本研究では、ICBsに治療抵抗性を示すがんにおいてHLAに作用する薬の効果で抗腫瘍免疫応答を誘発できることを明らかにしました。現在、我々の研究グループではより生理的条件に近いHLA-B*57:01遺伝子導入マウスを用いて、今回開発したがん免疫治療戦略の有効性や安全性について確認しています。また、他の薬物とHLA多型分子との組み合わせによるHLA-薬物相互作用でも抗腫瘍免疫応答が誘導できるか検証を進めているところです。

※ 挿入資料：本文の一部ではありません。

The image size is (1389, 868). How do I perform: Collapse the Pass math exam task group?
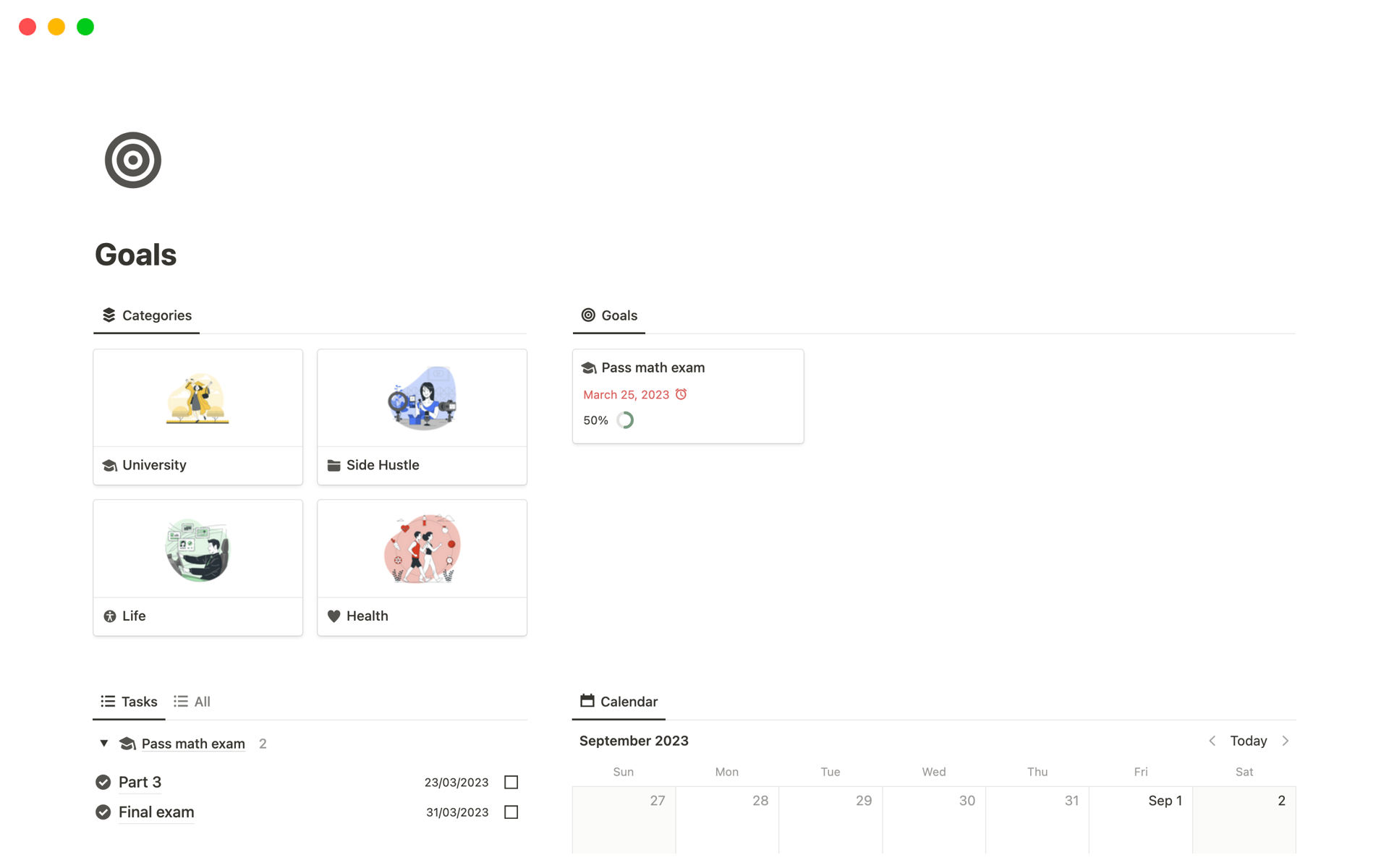[x=104, y=744]
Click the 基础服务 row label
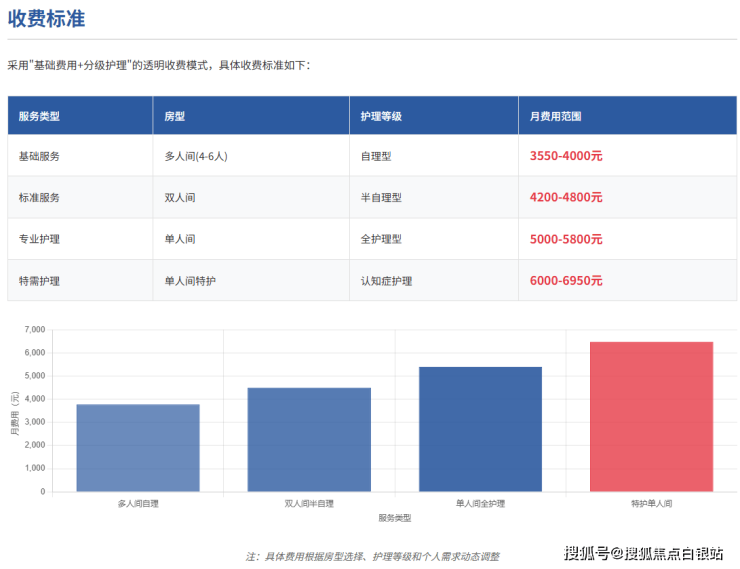Screen dimensions: 740x569 39,156
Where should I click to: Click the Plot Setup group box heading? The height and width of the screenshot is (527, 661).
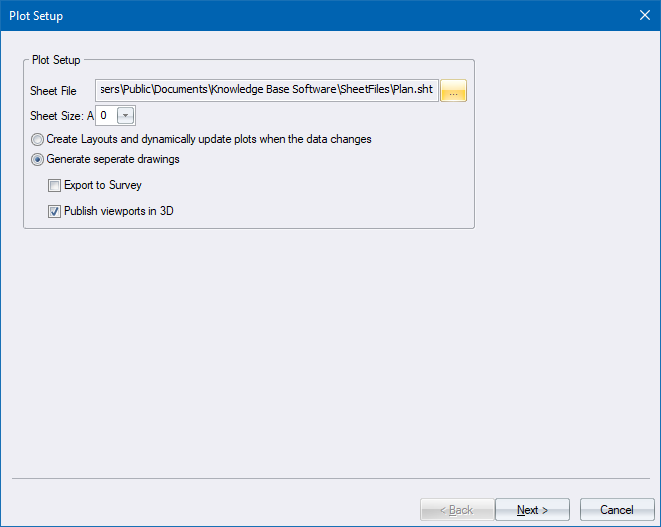(x=56, y=61)
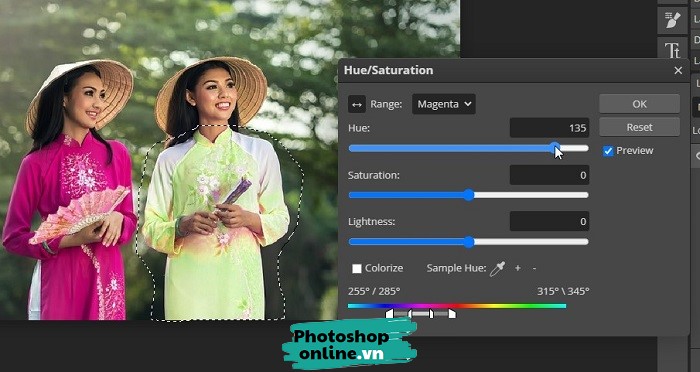Select the brush panel icon
This screenshot has width=700, height=372.
[x=673, y=21]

今後の研究で、今回明らかにした新規治療戦略の実用化に向けた検証がさらに進むことが期待できます。

【用語解説】

※1 免疫チェックポイント阻害剤(ICBs):

免疫チェックポイント阻害薬は、前述の免疫チェックポイント分子もしくはそのリガンド分子に結合して免疫抑制シグナルの伝達を阻害することで、がん細胞を攻撃する免疫細胞に対するブレーキを解除する薬剤。抗PD-1抗体や抗PD-L1抗体などがあり、様々ながん種に対する治療に用いられる。

※2 ヒト白血球抗原(HLA)

“自己”を特徴付ける細胞表面のタンパク質のこと。体内で自己と非自己を認識するための重要な免疫機構としてはたらき、侵入した異物(非自己)を免疫機能により排除することで、自己の恒常性を維持している。造血幹細胞移植や臓器移植では、HLAタイプの適合性が重要視される。

※3 キラーT細胞(CD8+ T細胞):

細胞殺傷能力を有するCD8が陽性のT細胞。ウイルス感染細胞やがん細胞表面にあるHLA分子が提示する非自己の抗原を認識することで、それらの細胞を排除できるように活性化する。

※4 HLA-B*57:01遺伝子:

HLA多型の一種で、白人の中で数%がこの遺伝子を保有している。アバカビルやフルクロキサシリンなど、複数の薬物との組み合わせで自己免疫応答が誘導されることが報告されている。

※5 IFN-γ(インターフェロン-ガンマ)

抗腫瘍エフェクター免疫細胞であるキラー(CD8)T細胞が主に産生するサイトカイン。特異的受容体を介してがん細胞に対してシグナルを伝達し、免疫細胞による認識を上昇させたり、がん細胞に増殖抑制や細胞死を誘導させたりする。

【論文詳細】

論文名:

Drug-induced altered self-presentation increases tumor immunogenicity.

著者:

Takeshi Susukida, So-Ichiro Sasaki, Tomohiro Shirayanagi, Shigeki Aoki, Kousei Ito, Yoshihiro Hayakawa.